The 1978 Immigration Act contains few protections against discrimination, apart from the questionable Points System. The act outlines a number of policy objectives that extend the government's political commitment to non-discrimination and multiculturalism into the immigration field. However, these sections of the Immigration Act are statement of objectives only: they do not provide a specific remedy for potential victims of discrimination. They might be used by courts as guides to interpretation and application of a discrimination claim, but they have no inherent legal authority. In addition, the wording of the anti-discrimination section is limited to standards of admission. It does not apply, for example, to the issue of deportation and removals, which might be the subject of a claim of discrimination.

The Canadian Human Rights Commission has a set of guidelines on admissibility of complaints and procedures to carry out the complaint of discrimination in immigration matters. The core problem lies in the fact that the Commission has to investigate and make findings of facts at a preliminary level to decide whether the complaint ought to be processed through the Commission in the first place. Unfortunately, discrimination in the immigration field is: 1) systemic, and 2) often carried out under the discretion of a lower-level bureaucrat. The significance of this is that specific incidents of discrimination are difficult to pinpoint. There is sometimes no evidence that the complainant can rely on due to the secrecy and discretion enshrined in the immigration process. Additionally, even if the complainant succeeds in processing a claim of discrimination, it is likely that the significance of the discriminatory action will be minimized i.e. it will be considered an unfortunate instance caused by the actions of a single individual, in the wider context of a "universal" and "objective" immigration system basking in the glow of Canada's "humanitarian tradition".

Section 15 is the equality rights section of the Canadian Charter of Rights and Freedoms, and therefore the most logical starting point for an individual seeking to lodge a complaint of discrimination against the Canadian immigration authorities. Section 15 provides that "every individual is equal before and under the law and has the right to the equal protection and equal benefit of the law without discrimination and, in particular, without discrimination based on race, national or ethnic origin, color, religion, sex, age or mental or physical ability."

◆ ◆ ◆

▶ _DESCRIPTION OF THE TASK_
Reproduce the excerpt on immigration discrimination between "The 1978 Immigration" and "claim of discrimination.", inclusive, switching "deportation" to "expulsion".

◆ ◆ ◆

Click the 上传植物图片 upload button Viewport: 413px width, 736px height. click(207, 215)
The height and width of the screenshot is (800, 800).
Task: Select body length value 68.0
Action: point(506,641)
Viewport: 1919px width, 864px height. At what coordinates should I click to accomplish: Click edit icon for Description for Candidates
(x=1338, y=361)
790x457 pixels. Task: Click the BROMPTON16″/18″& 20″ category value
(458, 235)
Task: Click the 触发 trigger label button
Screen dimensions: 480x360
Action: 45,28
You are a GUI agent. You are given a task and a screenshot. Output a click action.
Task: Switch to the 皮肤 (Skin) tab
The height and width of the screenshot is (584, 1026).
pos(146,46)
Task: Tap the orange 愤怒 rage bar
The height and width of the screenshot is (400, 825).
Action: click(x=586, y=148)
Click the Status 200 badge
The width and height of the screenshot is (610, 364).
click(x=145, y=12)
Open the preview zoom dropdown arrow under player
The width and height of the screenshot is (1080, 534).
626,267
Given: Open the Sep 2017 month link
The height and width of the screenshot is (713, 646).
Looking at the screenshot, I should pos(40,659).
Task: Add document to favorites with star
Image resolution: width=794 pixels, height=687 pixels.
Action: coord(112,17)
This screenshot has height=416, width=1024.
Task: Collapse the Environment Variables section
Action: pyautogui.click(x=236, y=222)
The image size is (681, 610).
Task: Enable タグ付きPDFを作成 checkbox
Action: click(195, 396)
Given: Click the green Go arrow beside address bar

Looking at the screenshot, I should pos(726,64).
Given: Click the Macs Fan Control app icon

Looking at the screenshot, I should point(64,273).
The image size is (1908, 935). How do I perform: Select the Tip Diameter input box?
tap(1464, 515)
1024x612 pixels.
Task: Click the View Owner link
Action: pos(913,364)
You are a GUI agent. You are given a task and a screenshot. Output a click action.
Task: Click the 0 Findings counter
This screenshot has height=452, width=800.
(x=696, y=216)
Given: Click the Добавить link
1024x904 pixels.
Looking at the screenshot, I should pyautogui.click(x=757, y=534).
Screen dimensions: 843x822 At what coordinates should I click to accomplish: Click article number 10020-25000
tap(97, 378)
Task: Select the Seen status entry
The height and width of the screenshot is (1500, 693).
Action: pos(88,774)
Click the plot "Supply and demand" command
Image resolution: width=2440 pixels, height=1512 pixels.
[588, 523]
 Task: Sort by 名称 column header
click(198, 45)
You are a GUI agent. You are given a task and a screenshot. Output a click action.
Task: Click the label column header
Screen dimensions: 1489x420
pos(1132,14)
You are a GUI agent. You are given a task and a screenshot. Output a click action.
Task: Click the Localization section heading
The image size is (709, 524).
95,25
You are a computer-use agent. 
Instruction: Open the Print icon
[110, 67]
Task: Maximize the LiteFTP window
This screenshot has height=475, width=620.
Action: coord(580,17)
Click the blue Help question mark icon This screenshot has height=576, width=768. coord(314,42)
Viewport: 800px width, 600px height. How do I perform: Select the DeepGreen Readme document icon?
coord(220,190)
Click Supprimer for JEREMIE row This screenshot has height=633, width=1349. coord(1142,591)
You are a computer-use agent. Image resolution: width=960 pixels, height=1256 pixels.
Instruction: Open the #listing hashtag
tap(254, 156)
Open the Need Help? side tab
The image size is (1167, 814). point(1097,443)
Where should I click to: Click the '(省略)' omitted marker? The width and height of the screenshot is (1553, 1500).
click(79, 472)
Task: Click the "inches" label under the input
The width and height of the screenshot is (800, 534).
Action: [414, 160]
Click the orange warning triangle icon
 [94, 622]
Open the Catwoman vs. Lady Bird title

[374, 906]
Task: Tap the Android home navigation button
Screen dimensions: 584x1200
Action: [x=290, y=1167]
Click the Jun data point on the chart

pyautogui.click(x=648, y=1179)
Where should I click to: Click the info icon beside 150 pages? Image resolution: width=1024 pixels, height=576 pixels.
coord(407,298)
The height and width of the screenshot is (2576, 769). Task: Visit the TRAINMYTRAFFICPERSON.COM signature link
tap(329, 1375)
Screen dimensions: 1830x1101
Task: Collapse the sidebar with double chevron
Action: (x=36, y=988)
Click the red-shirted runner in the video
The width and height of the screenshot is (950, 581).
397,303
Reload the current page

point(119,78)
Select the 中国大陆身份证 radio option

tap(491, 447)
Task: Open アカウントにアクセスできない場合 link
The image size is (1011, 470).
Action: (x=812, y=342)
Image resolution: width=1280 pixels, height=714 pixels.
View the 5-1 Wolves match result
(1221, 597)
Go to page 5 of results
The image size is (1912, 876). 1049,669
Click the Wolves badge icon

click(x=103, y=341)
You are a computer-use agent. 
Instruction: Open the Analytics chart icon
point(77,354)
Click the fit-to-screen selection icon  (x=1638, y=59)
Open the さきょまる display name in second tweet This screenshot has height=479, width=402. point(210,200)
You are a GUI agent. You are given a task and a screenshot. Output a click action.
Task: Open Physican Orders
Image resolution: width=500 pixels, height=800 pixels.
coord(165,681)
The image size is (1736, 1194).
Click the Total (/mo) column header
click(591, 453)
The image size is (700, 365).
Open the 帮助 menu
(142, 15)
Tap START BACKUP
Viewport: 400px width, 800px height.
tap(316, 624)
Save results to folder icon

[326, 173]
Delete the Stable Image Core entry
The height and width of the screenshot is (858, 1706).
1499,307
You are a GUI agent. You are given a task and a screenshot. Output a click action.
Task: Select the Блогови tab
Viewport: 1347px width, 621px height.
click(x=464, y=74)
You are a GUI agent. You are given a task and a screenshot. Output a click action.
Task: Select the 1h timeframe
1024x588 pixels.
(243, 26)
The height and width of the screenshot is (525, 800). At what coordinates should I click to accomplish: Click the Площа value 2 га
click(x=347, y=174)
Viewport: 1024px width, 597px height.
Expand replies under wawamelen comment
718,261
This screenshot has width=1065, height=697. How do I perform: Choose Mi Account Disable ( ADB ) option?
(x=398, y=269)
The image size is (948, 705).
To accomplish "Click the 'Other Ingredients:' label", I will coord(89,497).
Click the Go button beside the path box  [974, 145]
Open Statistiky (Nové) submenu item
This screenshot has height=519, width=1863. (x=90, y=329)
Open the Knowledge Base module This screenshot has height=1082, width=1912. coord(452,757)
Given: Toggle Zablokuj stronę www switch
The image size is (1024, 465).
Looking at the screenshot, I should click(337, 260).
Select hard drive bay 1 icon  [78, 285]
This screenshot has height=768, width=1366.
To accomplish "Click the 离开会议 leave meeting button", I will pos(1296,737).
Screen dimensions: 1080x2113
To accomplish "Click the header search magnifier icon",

◆ ◆ ◆

▶ _WRITTEN REPLY_
The 1978 Immigration Act contains few protections against discrimination, apart from the questionable Points System. The act outlines a number of policy objectives that extend the government's political commitment to non-discrimination and multiculturalism into the immigration field. However, these sections of the Immigration Act are statement of objectives only: they do not provide a specific remedy for potential victims of discrimination. They might be used by courts as guides to interpretation and application of a discrimination claim, but they have no inherent legal authority. In addition, the wording of the anti-discrimination section is limited to standards of admission. It does not apply, for example, to the issue of expulsion and removals, which might be the subject of a claim of discrimination.